Malgré le soutien initial de nombreux politiciens et dirigeants d'entreprise pour l'IA, craintes de répercussions se font sentir. Mark Warner, sénateur démocrate, a exprimé ses préoccupations quant à un potentiel retour de bâton contre l'innovation, alimenté par le populisme politique.
Menaces de sabotage
Les mouvements d’opposition ne faiblissent pas. Bien que les centres de données puissent stimuler l'économie locale, ils soulèvent des préoccupations environnementales et esthétiques pour les riverains. Les infrastructures, plus visibles que les logiciels, deviennent des cibles faciles pour ceux qui militent contre l’IA.
Les perspectives d'une résistance violente ne sont pas à négliger. Près de 25 % des Américains soutiennent l'idée que la violence pourrait être un outil de changement politique, un contexte inquiétant à mesure que les menaces de sabotage contre des infrastructures de données augmentent. Selon le Soufan Center, ces tendances, accentuées par des campagnes de désinformation, montrent une montée des tensions dans un milieu sociopolitique déjà volatile.
Précédents historiques
Comparant le climat actuel à la révolution industrielle, il est évident que l'émergence de l’IA pourrait aussi engendrer des bouleversements étendus. À l'époque, les travailleurs souffraient de conditions précaires et stagnaient tandis que les patrons accumulaient des fortunes. Des émeutes et des manifestations étaient monnaie courante; une dynamique que la Silicon Valley commence peut-être à redouter aujourd'hui.
Avec un bruit de fond d'opinions de cadres technologiques cherchant à redéfinir le discours autour de l'IA, beaucoup tentent d'atténuer la perception d’une apocalypse du travail. Pour eux, un avenir plus radieux pourrait s'annoncer, loin de l'angoisse que suscite la technologie.
Cependant, malgré ces affirmations optimistes, un grand nombre d'Américains constatent déjà que le système économique semble favorise une élite fortunée.
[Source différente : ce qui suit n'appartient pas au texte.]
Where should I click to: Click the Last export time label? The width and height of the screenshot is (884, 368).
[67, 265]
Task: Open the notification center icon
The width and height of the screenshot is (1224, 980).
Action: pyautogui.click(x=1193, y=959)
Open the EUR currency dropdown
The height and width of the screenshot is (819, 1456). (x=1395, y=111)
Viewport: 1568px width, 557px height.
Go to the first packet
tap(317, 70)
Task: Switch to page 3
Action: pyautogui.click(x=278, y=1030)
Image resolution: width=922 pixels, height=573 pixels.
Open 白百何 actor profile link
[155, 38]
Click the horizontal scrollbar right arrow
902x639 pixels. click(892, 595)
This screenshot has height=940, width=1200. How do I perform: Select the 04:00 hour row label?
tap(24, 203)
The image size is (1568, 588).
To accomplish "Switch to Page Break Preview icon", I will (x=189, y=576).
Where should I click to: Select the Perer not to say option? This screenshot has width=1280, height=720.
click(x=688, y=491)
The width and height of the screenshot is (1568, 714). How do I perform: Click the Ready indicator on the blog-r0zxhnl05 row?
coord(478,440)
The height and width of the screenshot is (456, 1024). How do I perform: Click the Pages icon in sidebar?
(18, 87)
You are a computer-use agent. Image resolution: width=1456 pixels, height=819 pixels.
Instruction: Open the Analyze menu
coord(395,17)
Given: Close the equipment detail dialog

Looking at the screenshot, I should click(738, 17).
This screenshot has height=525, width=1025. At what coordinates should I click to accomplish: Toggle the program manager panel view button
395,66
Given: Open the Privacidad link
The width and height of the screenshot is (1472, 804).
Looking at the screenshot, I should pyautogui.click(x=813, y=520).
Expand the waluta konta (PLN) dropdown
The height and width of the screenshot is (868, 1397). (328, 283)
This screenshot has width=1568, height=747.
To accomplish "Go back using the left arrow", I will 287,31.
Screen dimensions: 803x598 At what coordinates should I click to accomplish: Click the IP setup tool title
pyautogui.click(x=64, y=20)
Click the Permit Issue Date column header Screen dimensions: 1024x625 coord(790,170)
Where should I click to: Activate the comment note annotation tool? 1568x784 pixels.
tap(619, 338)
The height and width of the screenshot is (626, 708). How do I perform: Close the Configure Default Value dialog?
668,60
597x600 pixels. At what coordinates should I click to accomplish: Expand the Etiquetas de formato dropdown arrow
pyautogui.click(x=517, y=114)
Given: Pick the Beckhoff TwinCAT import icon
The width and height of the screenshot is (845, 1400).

Les chiffres montrent que ceux qui gagnent plus de 200 000 dollars par an sont les plus enthousiastes face à une IA qui évolue. Comme l'indique Nathaniel Persily, professeur à Stanford, “les grands bouleversements produisent des gagnants et des perdants”. Si les gagnants ne sont pas clairement identifiés, la Silicon Valley pourrait être mal préparée pour le mécontentement croissant.